EXTRACTED DATA:
%%

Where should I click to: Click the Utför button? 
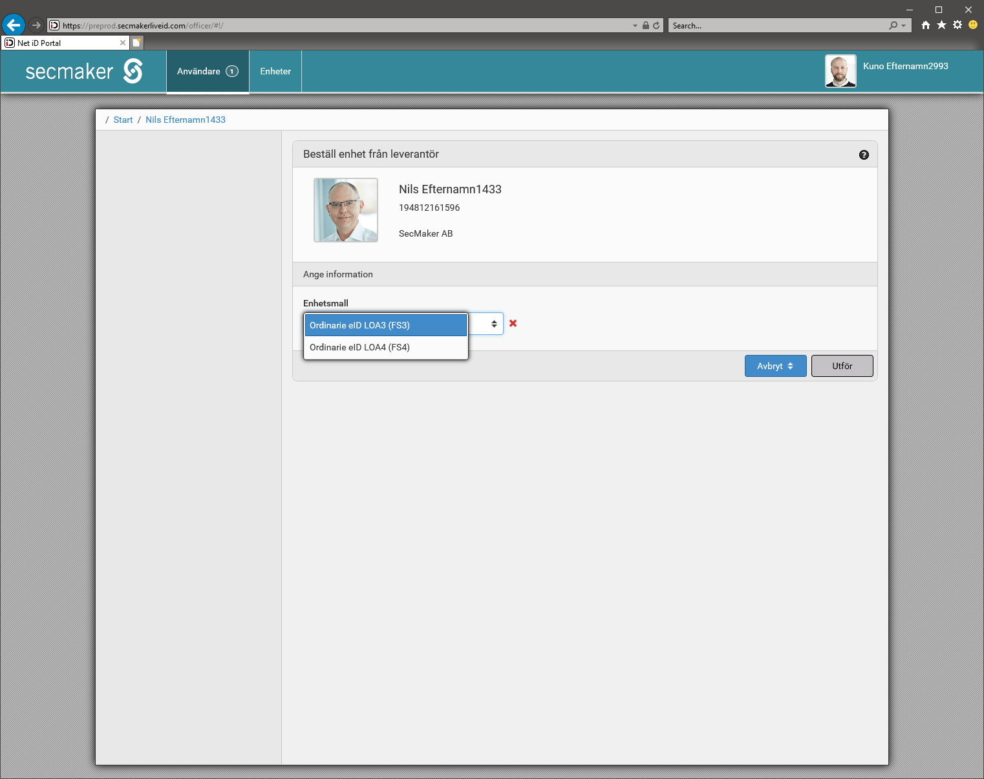[842, 366]
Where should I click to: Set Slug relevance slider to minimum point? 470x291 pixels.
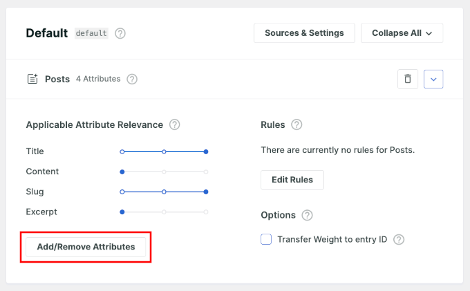pos(122,191)

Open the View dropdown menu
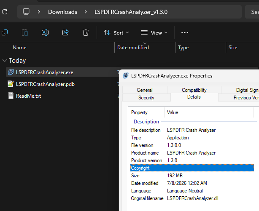[x=154, y=33]
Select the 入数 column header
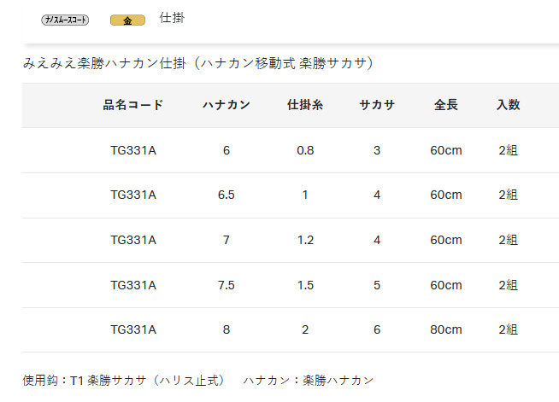The width and height of the screenshot is (559, 402). [508, 105]
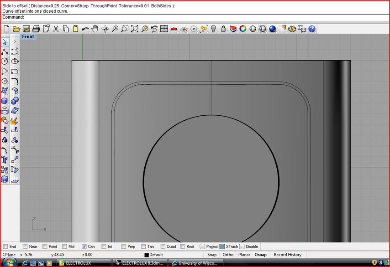This screenshot has height=267, width=390.
Task: Toggle Ortho mode in status bar
Action: [228, 255]
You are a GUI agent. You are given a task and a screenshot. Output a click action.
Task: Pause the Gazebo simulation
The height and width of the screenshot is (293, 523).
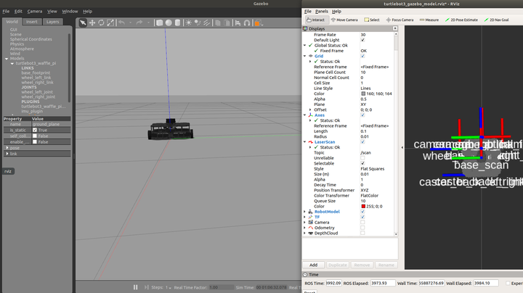[135, 287]

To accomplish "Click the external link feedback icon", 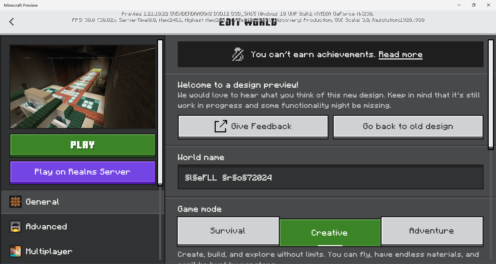I will pos(221,126).
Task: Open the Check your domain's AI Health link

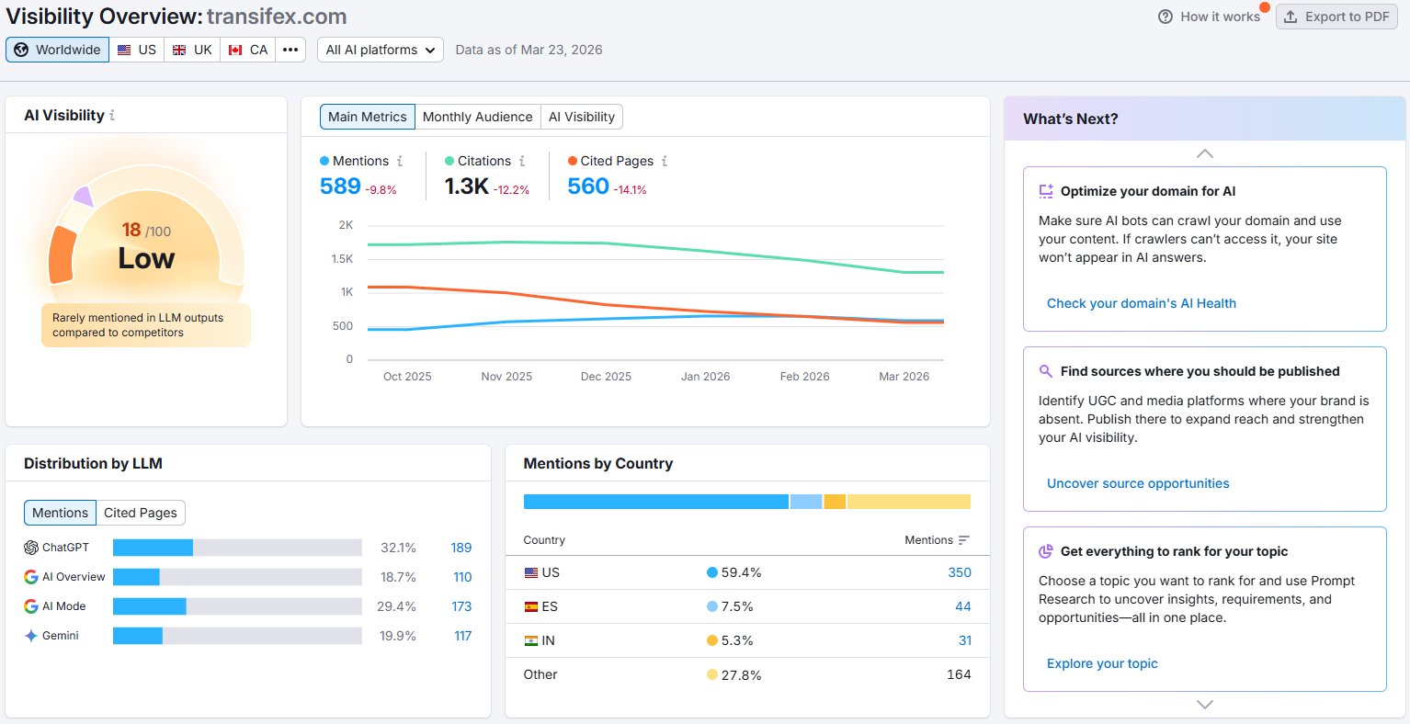Action: click(1141, 303)
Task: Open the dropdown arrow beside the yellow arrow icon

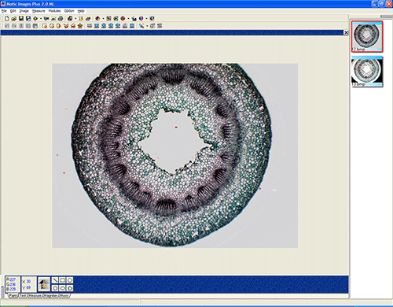Action: pos(41,18)
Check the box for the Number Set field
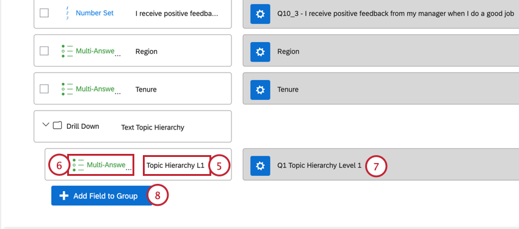The height and width of the screenshot is (229, 519). (x=44, y=13)
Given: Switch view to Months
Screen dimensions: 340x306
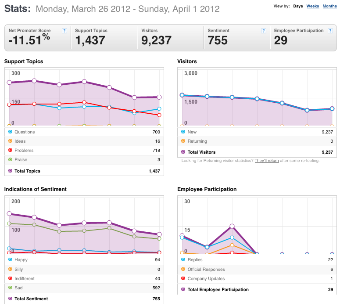Looking at the screenshot, I should coord(329,6).
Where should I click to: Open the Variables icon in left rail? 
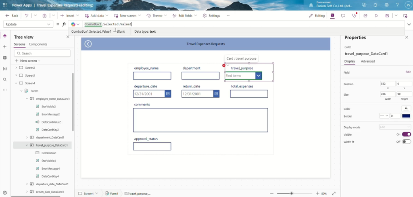coord(5,69)
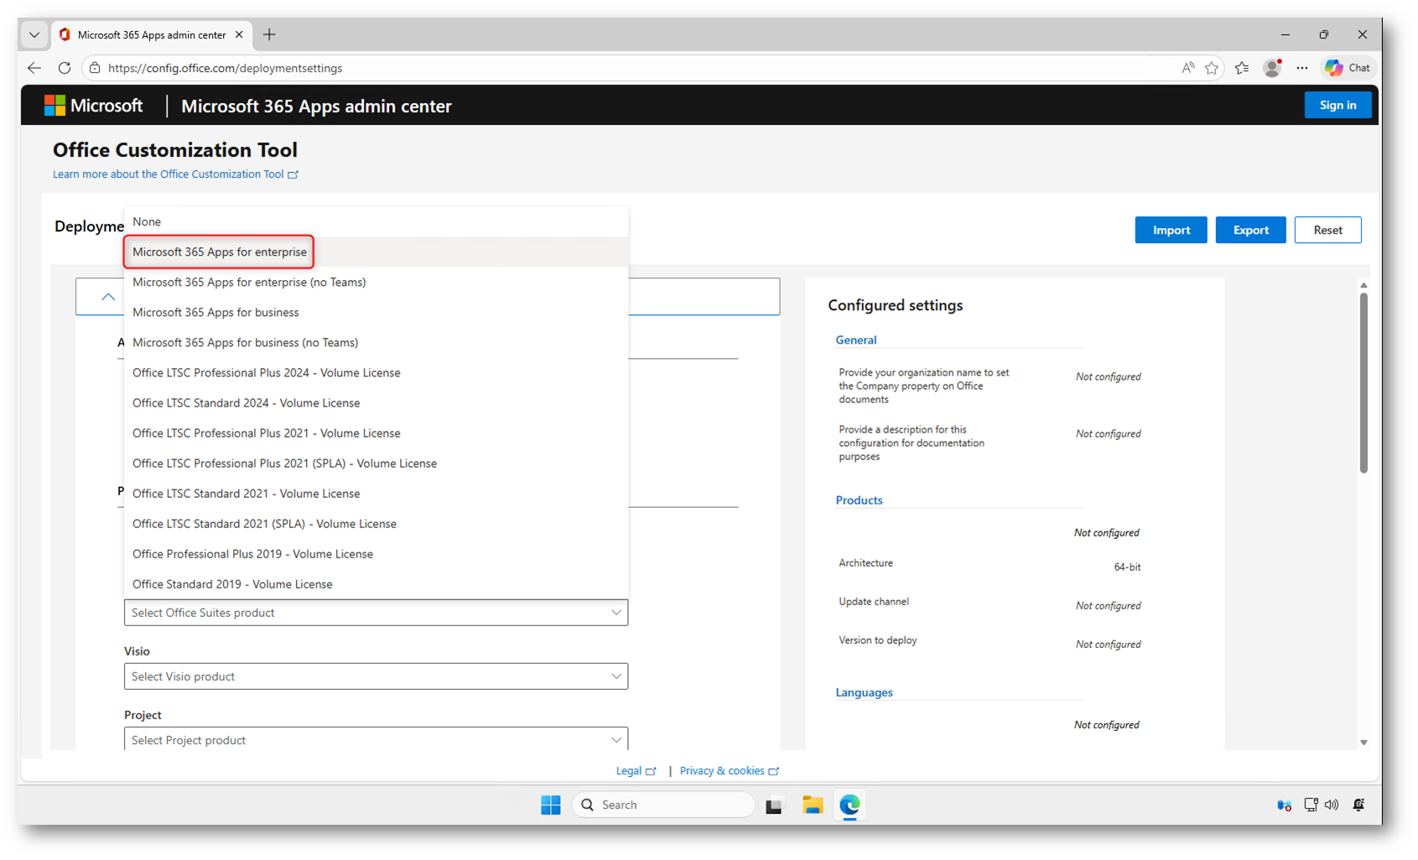Click the browser back arrow

[x=34, y=68]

%%

EXERCISE DESCRIPTION: Reproduce exactly and only the lines from the line that contains "Check the box for the Number Set field" to the end of the data above, both ends included. No pictures go in the copy.

TASK OUTPUT:
Check the box for the Number Set field
The height and width of the screenshot is (229, 519). (x=44, y=13)
Given: Switch view to Months
Screen dimensions: 340x306
Looking at the screenshot, I should coord(329,6).
Where should I click to: Open the Variables icon in left rail? 
coord(5,69)
Click the browser back arrow

[x=34, y=68]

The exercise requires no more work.